Cet habitant de Cité Sainte-Claire était fiché à la police pour plusieurs délits graves.

Il a connu une horrible fin en prison. Le détenu Caël Permes, âgé de 29 ans, a été retrouvé mort dans sa cellule, à la prison de La Bastille, quelques heures seulement après son transfert dans ce pénitencier de haute sécurité, à Phoenix. Le rapport d’autopsie indique qu’il a succombé à un hemorrhagic shock following multiple injuries. Cet habitant de Cité Sainte-Claire, à Goodlands, avait des ecchymoses sur plusieurs parties du corps, notamment au dos et aux mollets, ainsi qu’un poignet disloqué.

 

Tout laisse croire qu’il s’est blessé en essayant de se défendre alors qu’il était roué de coups avec un objet non coupant qui a occasionné des blessures physiques par choc.

 

La thèse d’un règlement de comptes est privilégiée par les limiers de la Major Crime Investigation Team. Des détenus ainsi que des employés de la prison sont soupçonnés. D'ailleurs, quatre garde-chiourmes ont été arrêtés et inculpés provisoirement pour assassinat dans cette affaire. Ils sont soupçonnés d'avoir brutalisé à mort Caël Permes qui s'était mis à dos plusieurs membres du personnel du service pénitentiaire (voir hors-texte).

 

Ce caïd fiché à la police pour plusieurs délits, dont des affaires de drogue, était détenu dans une special protection cell au bloc administratif de La Bastille lorsque son décès a été constaté. Sollicités par l’administration de la prison, vers 20h50, le mardi 5 mai, les policiers ont retrouvé Caël Permes gisant sur son lit, torse nu, vêtu seulement de son pantalon orange de prisonnier. Le médecin de la prison avait déjà confirmé son décès. Il aurait rendu l’âme vers 18 heures. Son matelas était en partie humide ainsi que le sol. Alertés, plusieurs hauts gradés et unités de la police ont fait le déplacement à La Bastille.

> _Liste des données_:
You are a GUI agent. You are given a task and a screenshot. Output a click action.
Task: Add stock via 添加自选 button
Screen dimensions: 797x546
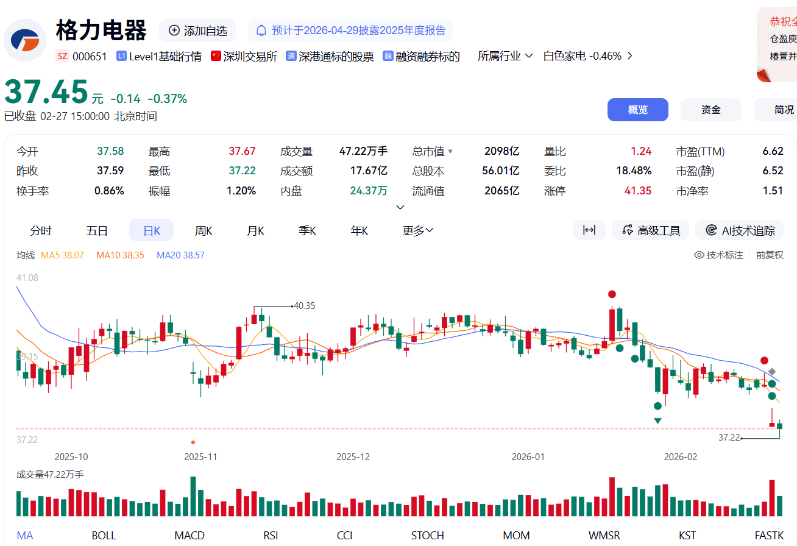(x=197, y=30)
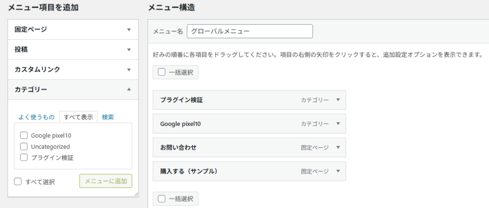Screen dimensions: 489x208
Task: Check the Google pixel10 category checkbox
Action: tap(24, 135)
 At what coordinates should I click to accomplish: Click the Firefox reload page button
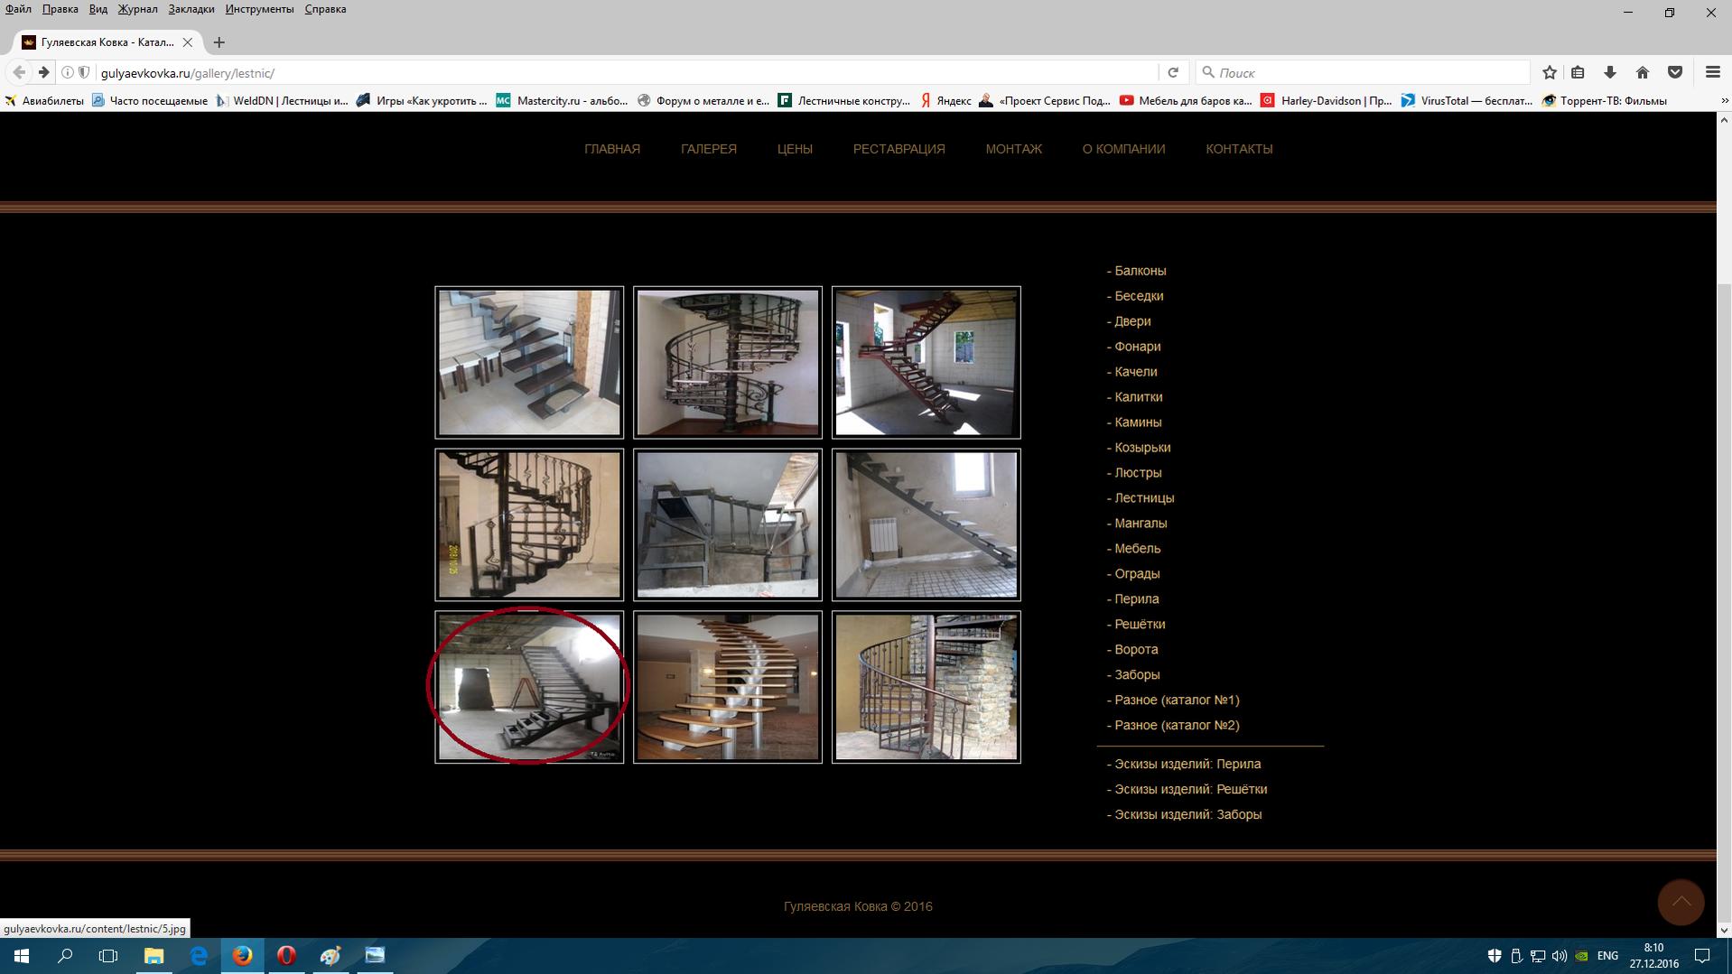pyautogui.click(x=1172, y=72)
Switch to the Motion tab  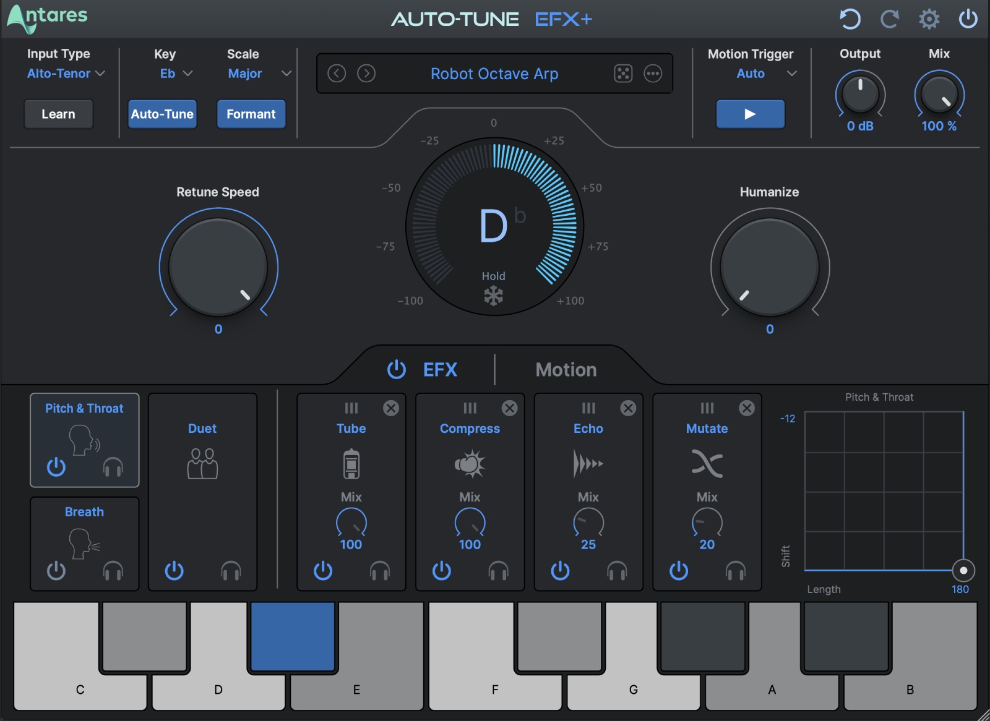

> _Tâches à réaliser_:
[1] D'après le texte source, pourquoi les policiers se sont-ils rendus à la prison de La Bastille le mardi 5 mai ?
[2] Pouvez-vous réécrire l'ensemble des enregistrements en remplaçant « button » par « icon », sans rien modifier d'autre et en omettant les images ?

> _Solutions par tâche_:
[1] Ils y sont allés parce que l'administration de la prison les avait sollicités, vers 20h50.

[2]
You are a GUI agent. You are given a task and a screenshot. Output a click action.
Task: Add stock via 添加自选 icon
Screen dimensions: 797x546
(x=197, y=30)
Screen dimensions: 489x208
Task: Check the Google pixel10 category checkbox
Action: tap(24, 135)
 At what coordinates should I click to accomplish: Click the Firefox reload page icon
pyautogui.click(x=1172, y=72)
Switch to the Motion tab  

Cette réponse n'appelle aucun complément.